- _HOW TO COMPLETE THIS TASK_:
Word for word, restate each of the records below.

- _ENTRIES SHOWN_:
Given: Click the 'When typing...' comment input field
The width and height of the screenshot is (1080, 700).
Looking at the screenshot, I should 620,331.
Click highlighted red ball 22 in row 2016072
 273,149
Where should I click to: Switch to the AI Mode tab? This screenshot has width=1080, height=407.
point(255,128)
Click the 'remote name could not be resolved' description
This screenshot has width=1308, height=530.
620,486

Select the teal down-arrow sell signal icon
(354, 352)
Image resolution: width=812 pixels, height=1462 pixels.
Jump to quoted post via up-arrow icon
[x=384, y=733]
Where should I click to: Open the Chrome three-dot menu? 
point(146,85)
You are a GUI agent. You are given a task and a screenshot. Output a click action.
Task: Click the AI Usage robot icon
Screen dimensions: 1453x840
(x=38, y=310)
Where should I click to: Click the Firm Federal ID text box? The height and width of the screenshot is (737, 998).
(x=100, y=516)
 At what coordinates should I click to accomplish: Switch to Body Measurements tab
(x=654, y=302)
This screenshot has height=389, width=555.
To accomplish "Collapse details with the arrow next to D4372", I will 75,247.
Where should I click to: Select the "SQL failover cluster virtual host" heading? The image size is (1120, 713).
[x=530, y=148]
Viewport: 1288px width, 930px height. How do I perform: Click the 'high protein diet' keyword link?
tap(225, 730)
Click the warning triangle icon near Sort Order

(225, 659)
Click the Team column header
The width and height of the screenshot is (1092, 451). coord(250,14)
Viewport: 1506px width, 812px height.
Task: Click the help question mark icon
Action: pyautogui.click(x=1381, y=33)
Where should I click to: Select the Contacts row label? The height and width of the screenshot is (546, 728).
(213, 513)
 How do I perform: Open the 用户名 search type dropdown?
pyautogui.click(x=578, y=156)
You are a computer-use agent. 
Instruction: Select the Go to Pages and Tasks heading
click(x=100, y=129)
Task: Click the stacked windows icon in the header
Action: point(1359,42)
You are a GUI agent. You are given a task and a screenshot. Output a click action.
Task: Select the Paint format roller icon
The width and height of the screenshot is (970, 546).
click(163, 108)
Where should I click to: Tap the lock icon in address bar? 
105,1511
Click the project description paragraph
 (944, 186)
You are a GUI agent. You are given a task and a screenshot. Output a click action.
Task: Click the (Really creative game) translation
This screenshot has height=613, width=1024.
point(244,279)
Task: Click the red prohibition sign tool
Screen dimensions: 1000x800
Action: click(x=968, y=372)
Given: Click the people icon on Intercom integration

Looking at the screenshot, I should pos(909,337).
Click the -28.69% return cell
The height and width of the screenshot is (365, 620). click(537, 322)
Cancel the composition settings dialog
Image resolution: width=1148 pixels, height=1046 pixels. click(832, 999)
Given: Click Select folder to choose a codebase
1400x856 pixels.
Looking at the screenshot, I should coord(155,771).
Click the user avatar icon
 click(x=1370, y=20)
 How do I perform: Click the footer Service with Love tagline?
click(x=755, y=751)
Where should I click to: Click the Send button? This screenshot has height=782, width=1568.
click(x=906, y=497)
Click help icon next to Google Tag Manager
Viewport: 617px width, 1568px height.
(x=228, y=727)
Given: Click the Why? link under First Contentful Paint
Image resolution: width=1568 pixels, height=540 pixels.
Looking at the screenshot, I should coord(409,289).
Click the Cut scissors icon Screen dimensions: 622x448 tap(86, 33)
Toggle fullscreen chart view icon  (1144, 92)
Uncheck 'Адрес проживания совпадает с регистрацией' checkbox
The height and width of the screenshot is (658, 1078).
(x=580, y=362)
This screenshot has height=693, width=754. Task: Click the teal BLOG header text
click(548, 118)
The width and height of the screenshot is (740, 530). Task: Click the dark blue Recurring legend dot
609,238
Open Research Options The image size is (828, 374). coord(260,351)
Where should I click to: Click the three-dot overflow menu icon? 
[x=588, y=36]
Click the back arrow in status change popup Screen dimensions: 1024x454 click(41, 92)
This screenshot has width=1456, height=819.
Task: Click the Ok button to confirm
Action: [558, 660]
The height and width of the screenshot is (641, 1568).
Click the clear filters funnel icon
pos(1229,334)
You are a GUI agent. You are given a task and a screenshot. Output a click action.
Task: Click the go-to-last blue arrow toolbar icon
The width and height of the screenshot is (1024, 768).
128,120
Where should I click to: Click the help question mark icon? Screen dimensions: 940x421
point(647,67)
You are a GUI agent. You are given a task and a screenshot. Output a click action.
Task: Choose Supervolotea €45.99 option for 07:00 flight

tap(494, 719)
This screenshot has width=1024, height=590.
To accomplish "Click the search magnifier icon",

- _OUTPUT_:
Given: Click the 'When typing...' comment input field
The width and height of the screenshot is (1080, 700).
Looking at the screenshot, I should 620,331.
Click highlighted red ball 22 in row 2016072
 273,149
Where should I click to: Switch to the AI Mode tab? This screenshot has width=1080, height=407.
point(255,128)
Click the 'remote name could not be resolved' description
This screenshot has width=1308, height=530.
620,486

Select the teal down-arrow sell signal icon
(354, 352)
Image resolution: width=812 pixels, height=1462 pixels.
Jump to quoted post via up-arrow icon
[x=384, y=733]
Where should I click to: Open the Chrome three-dot menu? 
point(146,85)
You are a GUI agent. You are given a task and a screenshot. Output a click action.
Task: Click the AI Usage robot icon
Screen dimensions: 1453x840
(x=38, y=310)
Where should I click to: Click the Firm Federal ID text box? The height and width of the screenshot is (737, 998).
(x=100, y=516)
 At what coordinates should I click to accomplish: Switch to Body Measurements tab
(x=654, y=302)
This screenshot has height=389, width=555.
To accomplish "Collapse details with the arrow next to D4372", I will 75,247.
Where should I click to: Select the "SQL failover cluster virtual host" heading? The image size is (1120, 713).
[x=530, y=148]
Viewport: 1288px width, 930px height. How do I perform: Click the 'high protein diet' keyword link?
tap(225, 730)
Click the warning triangle icon near Sort Order

(225, 659)
Click the Team column header
The width and height of the screenshot is (1092, 451). coord(250,14)
Viewport: 1506px width, 812px height.
Task: Click the help question mark icon
Action: pyautogui.click(x=1381, y=33)
Where should I click to: Select the Contacts row label? The height and width of the screenshot is (546, 728).
(213, 513)
 How do I perform: Open the 用户名 search type dropdown?
pyautogui.click(x=578, y=156)
You are a computer-use agent. 
Instruction: Select the Go to Pages and Tasks heading
click(x=100, y=129)
Task: Click the stacked windows icon in the header
Action: point(1359,42)
You are a GUI agent. You are given a task and a screenshot. Output a click action.
Task: Select the Paint format roller icon
The width and height of the screenshot is (970, 546).
click(163, 108)
Where should I click to: Tap the lock icon in address bar? 
105,1511
Click the project description paragraph
 (944, 186)
You are a GUI agent. You are given a task and a screenshot. Output a click action.
Task: Click the (Really creative game) translation
This screenshot has height=613, width=1024.
point(244,279)
Task: Click the red prohibition sign tool
Screen dimensions: 1000x800
Action: click(x=968, y=372)
Given: Click the people icon on Intercom integration

Looking at the screenshot, I should pos(909,337).
Click the -28.69% return cell
The height and width of the screenshot is (365, 620). click(537, 322)
Cancel the composition settings dialog
Image resolution: width=1148 pixels, height=1046 pixels. click(832, 999)
Given: Click Select folder to choose a codebase
1400x856 pixels.
Looking at the screenshot, I should coord(155,771).
Click the user avatar icon
 click(x=1370, y=20)
 How do I perform: Click the footer Service with Love tagline?
click(x=755, y=751)
Where should I click to: Click the Send button? This screenshot has height=782, width=1568.
click(x=906, y=497)
Click help icon next to Google Tag Manager
Viewport: 617px width, 1568px height.
(x=228, y=727)
Given: Click the Why? link under First Contentful Paint
Image resolution: width=1568 pixels, height=540 pixels.
Looking at the screenshot, I should coord(409,289).
Click the Cut scissors icon Screen dimensions: 622x448 tap(86, 33)
Toggle fullscreen chart view icon  (1144, 92)
Uncheck 'Адрес проживания совпадает с регистрацией' checkbox
The height and width of the screenshot is (658, 1078).
(x=580, y=362)
This screenshot has height=693, width=754. Task: Click the teal BLOG header text
click(548, 118)
The width and height of the screenshot is (740, 530). Task: Click the dark blue Recurring legend dot
609,238
Open Research Options The image size is (828, 374). coord(260,351)
Where should I click to: Click the three-dot overflow menu icon? 
[x=588, y=36]
Click the back arrow in status change popup Screen dimensions: 1024x454 click(41, 92)
This screenshot has width=1456, height=819.
Task: Click the Ok button to confirm
Action: [558, 660]
The height and width of the screenshot is (641, 1568).
Click the clear filters funnel icon
pos(1229,334)
You are a GUI agent. You are given a task and a screenshot. Output a click action.
Task: Click the go-to-last blue arrow toolbar icon
The width and height of the screenshot is (1024, 768).
128,120
Where should I click to: Click the help question mark icon? Screen dimensions: 940x421
point(647,67)
You are a GUI agent. You are given a task and a screenshot. Output a click action.
Task: Choose Supervolotea €45.99 option for 07:00 flight

tap(494, 719)
This screenshot has width=1024, height=590.
To accomplish "Click the search magnifier icon",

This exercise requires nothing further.